EAF and RDD share some characteristics. Both are slowly progressive fibroinflammatory diseases that can occur reactively in the nasal cavity. Pathological findings are required for the diagnosis. In 2011, Deshpande et al. found that patients with EAF had dramatically increased serum IgG4 levels [Citation8]. Since then, the infiltration of IgG4-positive plasma cells and a high IgG4:IgG ratio have been frequently reported among patients with EAF [Citation2]. Although there is some literature suggesting that RDD in case 2 is similar to IgG4-related disease [Citation7], the overwhelming majority of cases are now referred to as mimickers of IgG4-related disease and are no longer discussed as a group of IgG4-related diseases [Citation9]. RDD is treated as a formal exclusion criterion for the diagnosis of IgG4-related disease [Citation10].

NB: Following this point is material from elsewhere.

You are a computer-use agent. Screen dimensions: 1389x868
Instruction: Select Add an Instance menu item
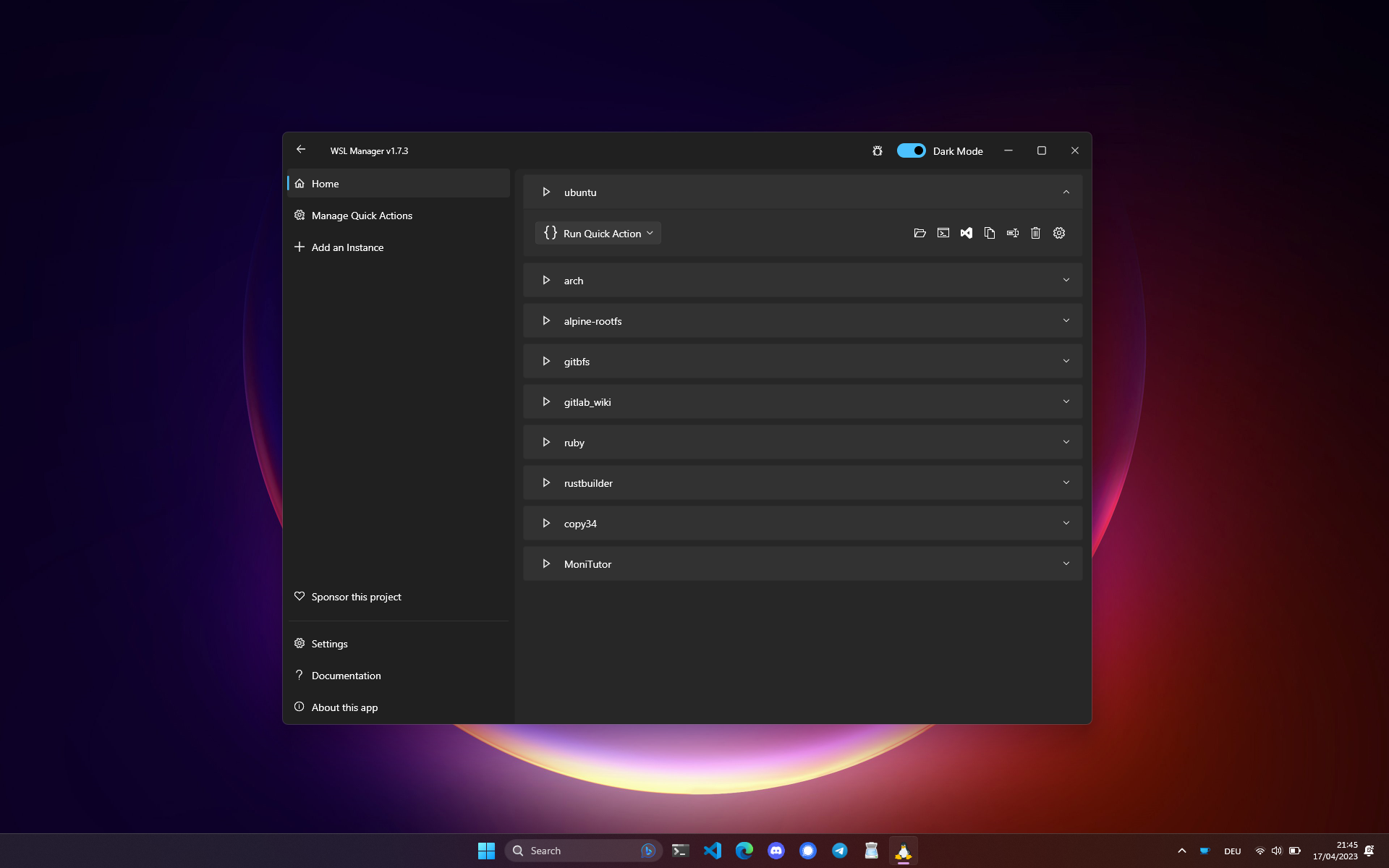coord(347,246)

The cause of IgG4-related disease remains elusive. This disorder is generally characterized by synchronous or metachronous swelling, nodules, and hypertrophic lesions in diverse organs throughout the body that are attributable to the pronounced infiltration of lymphocytes, including IgG4-positive plasma cells, as well as fibrosis and increased serum IgG4 levels. In accordance with the comprehensive diagnostic criteria for IgG4-related disease [Citation10], from a pathological perspective, the number of IgG4-positive plasma cells should exceed 40 per high-power field, and the IgG4:IgG ratio should be ≥40%. Affected organs may include the pancreas, lacrimal glands, and salivary glands. Although the disease often involves multiple lesions, it may present as a single-organ lesion. The blood IgG4 level of case 1 described in this report was below the normal range. The pathological examination of case 1 confirmed that the IgG4:IgG ratio of the plasma cells of the resected specimen was less than 40%. Although the diagnostic criteria for IgG4-related disease were not met and a definitive diagnosis of EAF could not be made, the histological and clinical presentations of case 1 were similar to those of EAF. Notably, although case 2 had a clinical presentation similar to that of case 1, the two cases were found to be different diseases based on the clustering of tissue classes observed during the microscopic evaluation. The differential diagnosis of nasal septal tumors is broad and often involves the consideration of IgG4-related disease. Although a definitive diagnosis was not determined for case 1, we believe that it is valuable to share the diagnostic process.

Conclusion

We encountered two rare diseases that affected the nasal septum. They were successfully treated using open rhinoplasty with nasal septum reconstruction. Our findings underscore the significance of a comprehensive approach to the differential diagnosis when managing uncommon conditions that manifest with comparable clinical features. Furthermore, they emphasize the essential role of a meticulous pathological evaluation in establishing an accurate diagnosis.

Consent form

Both patients provided written informed consent for publication.

Acknowledgements

We express special thanks to the staff of the Department of Otolaryngology, Head and Neck Surgery, at Chiba University. Their advice was essential to the definitive diagnosis and treatment of this case. I express my great appreciation to the staff of the Pathology Department at Chiba University for providing essential data for the definitive diagnosis and reviewing the literature with me.

Disclosure statement

The authors report there are no competing interests to declare.